With no political message to convey and no aspirations to wide public acceptance, Avery was out of sync the American art scene of the ’30s. Later, he was too much a figurative painter—and too old—to find a place among the Abstract Expressionists, even though their ranks included Rothko and other admirers. When Avery had his first Whitney retrospective, in 1960, the art world was poised to acknowledge Pop Art and Minimalism but not Avery’s uncategorizable achievement. And so he remains, even now, an outlier, with a secure place neither in art history nor in art criticism’s familiar hierarchies. Avery’s art finds its raison d’être in the vivid subtleties of his chromatic inventions. “Why talk when you can paint?” he once said. If he had not been so disinclined to theorize, he might have promulgated some variation on the aesthete’s doctrine of art for art’s sake. Yet he wasn’t a “pure” aesthete in the mold of such 19th-century figures as Théophile Gautier or Walter Pater. His optimism suggests that he made art for our sake, in the hope of awakening us to the possibility of a fully focused experience of one another and the world we share.

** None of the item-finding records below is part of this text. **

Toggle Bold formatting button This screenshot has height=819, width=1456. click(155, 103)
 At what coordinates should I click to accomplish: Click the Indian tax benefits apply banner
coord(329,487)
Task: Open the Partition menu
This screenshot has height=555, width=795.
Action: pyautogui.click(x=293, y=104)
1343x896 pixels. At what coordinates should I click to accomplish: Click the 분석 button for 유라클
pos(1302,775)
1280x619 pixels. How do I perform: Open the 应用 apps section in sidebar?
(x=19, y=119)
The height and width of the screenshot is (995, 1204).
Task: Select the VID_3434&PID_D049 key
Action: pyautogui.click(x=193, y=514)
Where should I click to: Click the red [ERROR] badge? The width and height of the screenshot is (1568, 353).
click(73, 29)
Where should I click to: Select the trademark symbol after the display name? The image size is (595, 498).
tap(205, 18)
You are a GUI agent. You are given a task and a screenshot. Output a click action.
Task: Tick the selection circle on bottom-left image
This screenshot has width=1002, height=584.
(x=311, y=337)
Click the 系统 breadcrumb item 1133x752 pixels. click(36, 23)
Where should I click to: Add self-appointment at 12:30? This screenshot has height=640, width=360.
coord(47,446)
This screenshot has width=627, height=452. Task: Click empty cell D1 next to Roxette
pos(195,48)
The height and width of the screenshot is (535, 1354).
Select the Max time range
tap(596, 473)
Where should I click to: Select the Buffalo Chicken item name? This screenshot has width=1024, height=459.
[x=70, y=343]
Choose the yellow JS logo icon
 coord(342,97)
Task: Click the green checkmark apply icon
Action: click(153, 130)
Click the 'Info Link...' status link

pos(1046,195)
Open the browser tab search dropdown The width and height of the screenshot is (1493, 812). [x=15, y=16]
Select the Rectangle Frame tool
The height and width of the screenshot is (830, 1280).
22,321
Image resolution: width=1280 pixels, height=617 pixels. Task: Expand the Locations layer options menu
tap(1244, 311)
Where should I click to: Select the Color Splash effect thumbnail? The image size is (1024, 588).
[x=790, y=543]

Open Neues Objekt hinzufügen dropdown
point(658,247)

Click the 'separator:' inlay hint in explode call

By painting from sketches made outdoors, Avery put himself at a remove from nature. Because this detachment produced an intensified intimacy, there is a temptation to talk of paradox. Yet it is perhaps more helpful to suggest that he simply found a new path to an intimate relationship with his subjects. Rather than transfer minute detail from drawing to canvas, his brush was guided by a vision of the calm and self-assured life of his subjects. Over the decades, modeling disappeared from his forms almost completely and his color became progressively flatter. In late paintings of agitated seas, brushstrokes sometimes float free and writhe a bit. Spattered textures appear. Still, we feel no threat from untamed nature, no prospect of losing ourselves in the immensities of an overbearing sublime. Avery pictures the world as reliably welcoming and inhabitable.
In a review from 1957, Clement Greenberg wrote that in Avery’s paintings, “Things exist only optically.” This points in the right direction but does not go far enough. For nothing can be isolated in a purely optical state. Vision is entangled with the other senses, especially touch, which delivers us into the company of presences not only visible but also palpable. No matter how luminous, even weightless, the human figures in Avery’s paintings appear to be, his hues fill them with an inward vitality we perceive as physical. And that vitality, in all its self-awareness, is shared between people and the objects that surround them. In his art, everything is quietly alive to everything else.